■ Directive 1: State whether each of the following statements agrees with the resume article, answering yes or no and quoting the exact words of the text that decide it: (a) the article treats confidence mainly as a matter of personality; (b) the article holds that the process used to develop a great resume can also serve to build confidence; (c) the article claims that confident job seekers are more likely to land a job.
■ Directive 2: Print the portion of the resume article running from "By: Ruth Anderson" down to "strengths with success).", reproducing it word for word.

■ Text section:
************

How to Write Resumes That Build Confidence

By: Ruth Anderson

What's even more challenging than writing a great resume? If you're like most people, it's the action steps that come next: contacting employers and convincing them to hire YOU. Speaking persuasively about yourself requires confidence, and job seekers who feel confident are more likely to land a job.

Fortunately, the same process that can be used to develop a great resume can also be used to build confidence.

To see why, consider what it means to have job search confidence. The most confident job seekers are those who:

* Know their personal strengths and how to describe them effectively.
* Can point to accomplishments (examples of how they have used their strengths with success).
* Understand the requirements of the job and the needs of the employer.
* Have a strategy for showing how they meet those needs.

In short, confidence isn't a matter of luck or personality. You can build confidence by learning and reflecting about yourself (your strengths, skills, and accomplishments), about the employer (his or her needs, goals, and preferences), and about your own strategy for success.

************

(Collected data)
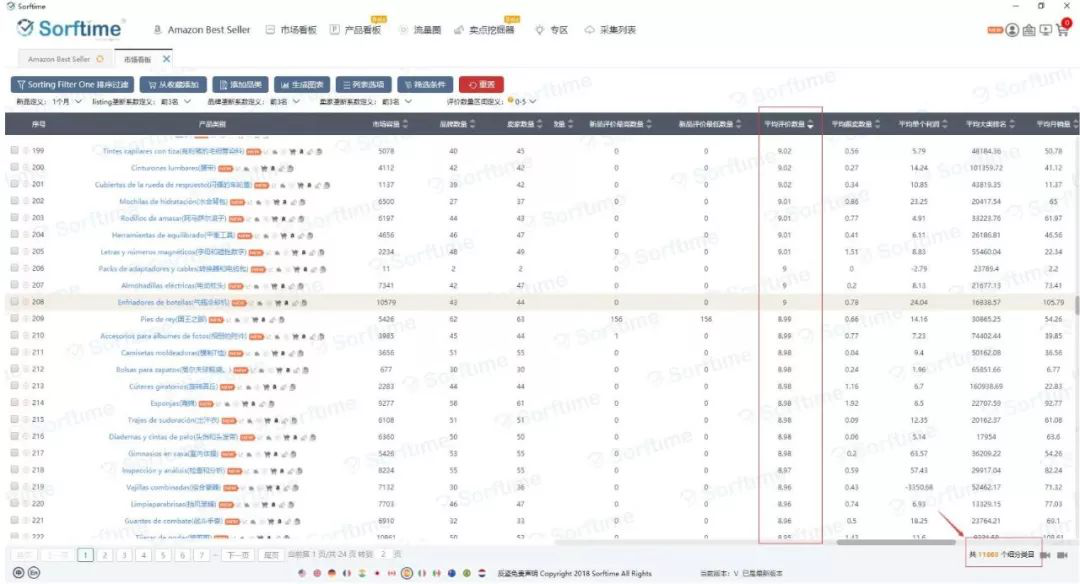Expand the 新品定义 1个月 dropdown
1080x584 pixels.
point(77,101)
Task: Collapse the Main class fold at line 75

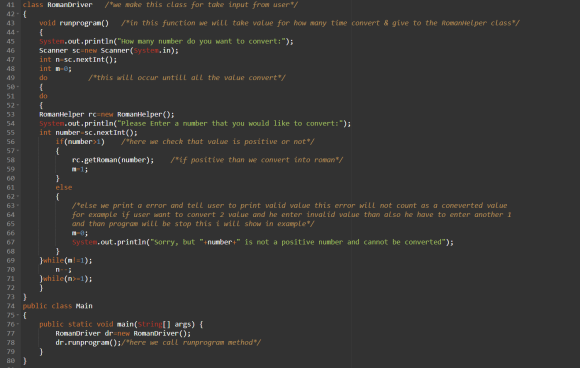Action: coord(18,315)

************

■ Exercise answer 1:
(a) No: "confidence isn't a matter of luck or personality."
(b) Yes: "the same process that can be used to develop a great resume can also be used to build confidence."
(c) Yes: "job seekers who feel confident are more likely to land a job."

■ Exercise answer 2:
By: Ruth Anderson

What's even more challenging than writing a great resume? If you're like most people, it's the action steps that come next: contacting employers and convincing them to hire YOU. Speaking persuasively about yourself requires confidence, and job seekers who feel confident are more likely to land a job.

Fortunately, the same process that can be used to develop a great resume can also be used to build confidence.

To see why, consider what it means to have job search confidence. The most confident job seekers are those who:

* Know their personal strengths and how to describe them effectively.
* Can point to accomplishments (examples of how they have used their strengths with success).